In 1326 stierf Herman en kwam het kasteel in bezit van zijn zoon Sweder, die zich 'Van Rechteren' ging noemen. De herkomst of verklaring van de naam Rechteren is niet bekend. Rond 1339 stierf Sweder. Zijn zoon, die ook Sweder heette, erfde het kasteel. Waarschijnlijk stierf deze Sweder kinderloos. Zijn zus Lutgard erfde toen het kasteel en was getrouwd met Frederik van Heeckeren. Sindsdien hebben de nazaten uit dit huwelijk het kasteel tot op de dag van vandaag in bezit, inmiddels al meer dan zes en een halve eeuw. Een uniek gegeven in ons land. In 1711 trouwde Joachim van Rechteren, de toenmalige eigenaar, met de Duitse gravin Amalia Alexandrina Frederica von Limpurg Speckfeld. Sindsdien overerft de achternaam Limpurg met de naam Van Rechteren tot Van Rechteren Limpurg.
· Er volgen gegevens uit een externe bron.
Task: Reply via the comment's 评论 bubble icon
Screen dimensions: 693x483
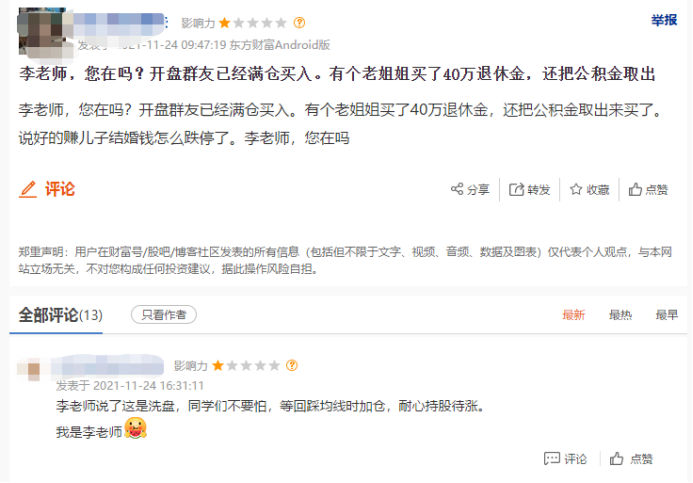Action: click(565, 459)
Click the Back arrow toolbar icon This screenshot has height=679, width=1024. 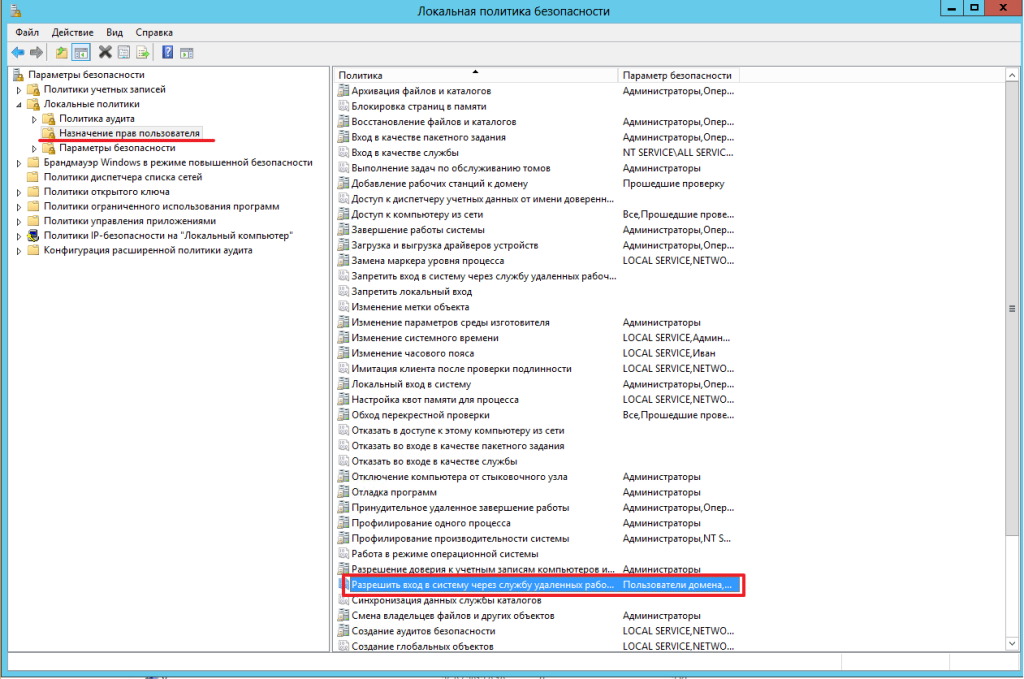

Kasteel Rechteren is gelegen op een groot kasteeleiland in een oude, afgesneden, arm van de Vecht. In de 14e en 15e eeuw werden rond de donjon, die verhoogd werd van drie naar vijf verdiepingen, nieuwe kasteelgebouwen gerealiseerd. Het complex werd omringd door dikke muren en een gracht. De middeleeuwse woonvleugel dateert van het begin van de 16de eeuw. De ingangspartij met twee vooruitspringende vleugels werd in 1726 voltooid. De hoeken van de zijvleugels zijn versierd met beelden die de vier jaargetijden voorstellen. In 1898 werd het gebouwencomplex opnieuw aangepast. Het met blauwe pannen gedekte dak kreeg leien bedekking met negen dakkapellen en trapgevels. Veel van deze moderniseringen zijn in 1954 tijdens de laatste grote verbouwing teruggedraaid, waardoor het complex meer van zijn oorspronkelijke uitstraling terugkreeg. Op het kasteeleiland bevinden zich verder siertuinen en een moestuin.
Belegeringen
Kasteel Rechteren is meerdere malen belegerd geweest, zo ook tijdens de Tachtigjarige Oorlog. Staatse troepen streden toen tegen Spaanse troepen. Beide partijen verkozen vestingsteden en kastelen om zich te verschansen. In 1584 werd het kasteel bezet door Spaanse troepen. Rechteren vormde de ideale uitvalsbasis voor hun aanvallen op Zwolle. De bezetting duurde tot 1590, waarna het kasteel weer terugkwam in Staatse handen. De kasteelheer van toen, Adolf van Rechteren, kreeg het kasteel terug, maar prins Maurits, stadhouder van Overijssel, zag in een versterking zo dicht bij Zwolle een blijvend gevaar. Het kasteel moest, tegen een vergoeding, ontmanteld worden. De ringmuur werd afgebroken, de gracht gedempt en de verdedigingswallen werden afgegraven. De donjon en de hoofdgebouwen mochten blijven staan. In 1665 was er opnieuw een belegering, nu juist ter bescherming van Zwolle. Veertig soldaten moesten weerstand bieden tegen invallen van de bisschop van Münster. Er werden schietgaten in de muren gemaakt, land werd vergraven en palissaden werden aangebracht ter versteviging.